● What is needed
Return every line from the records below in which the word "width" is found.

┌─ Material to process

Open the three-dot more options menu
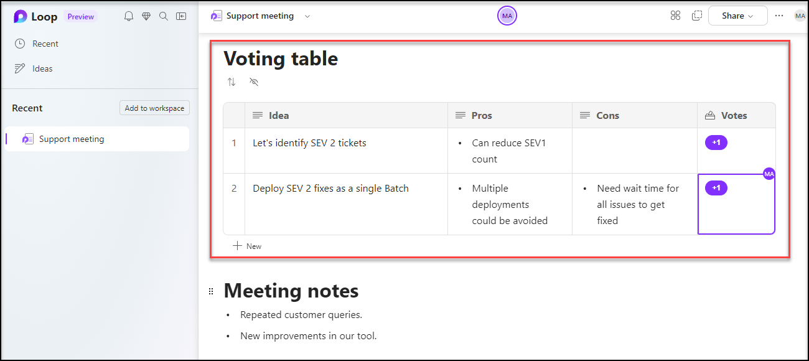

└─
┌─ Material to process

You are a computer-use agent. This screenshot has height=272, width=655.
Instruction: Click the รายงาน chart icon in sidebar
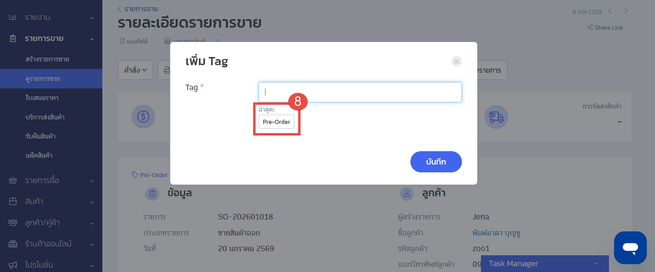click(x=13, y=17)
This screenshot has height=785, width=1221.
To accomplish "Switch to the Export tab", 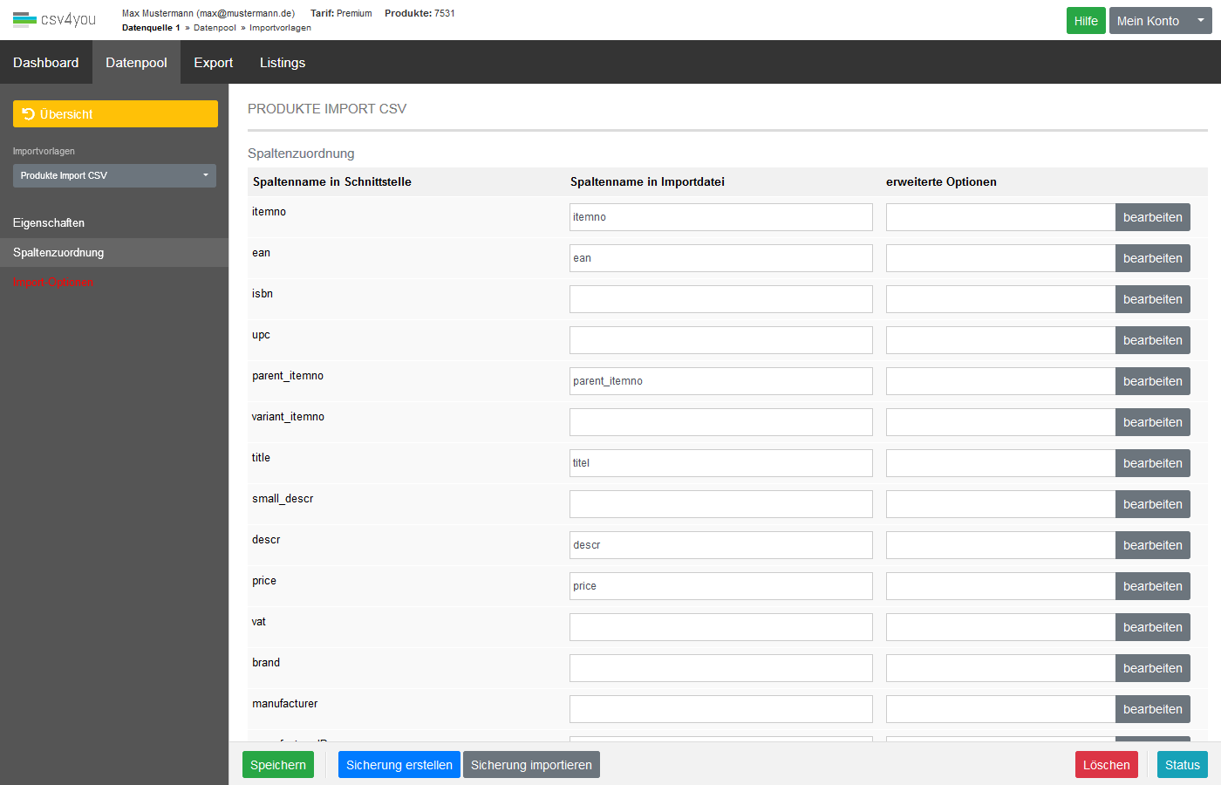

└─
┌─ Material to process

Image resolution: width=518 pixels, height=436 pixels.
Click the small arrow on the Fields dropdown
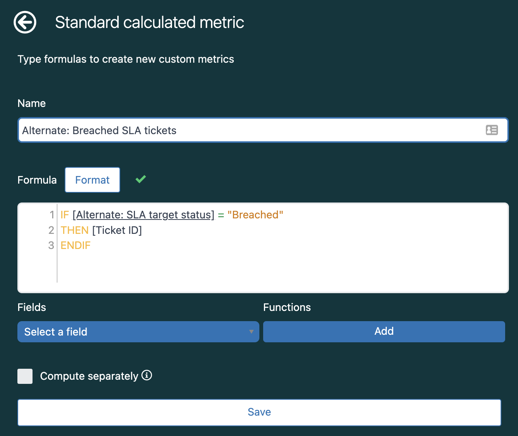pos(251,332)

└─

● Solved exercise
You are a computer-use agent. This screenshot has height=272, width=655.
This screenshot has height=785, width=1221.
Image resolution: width=518 pixels, height=436 pixels.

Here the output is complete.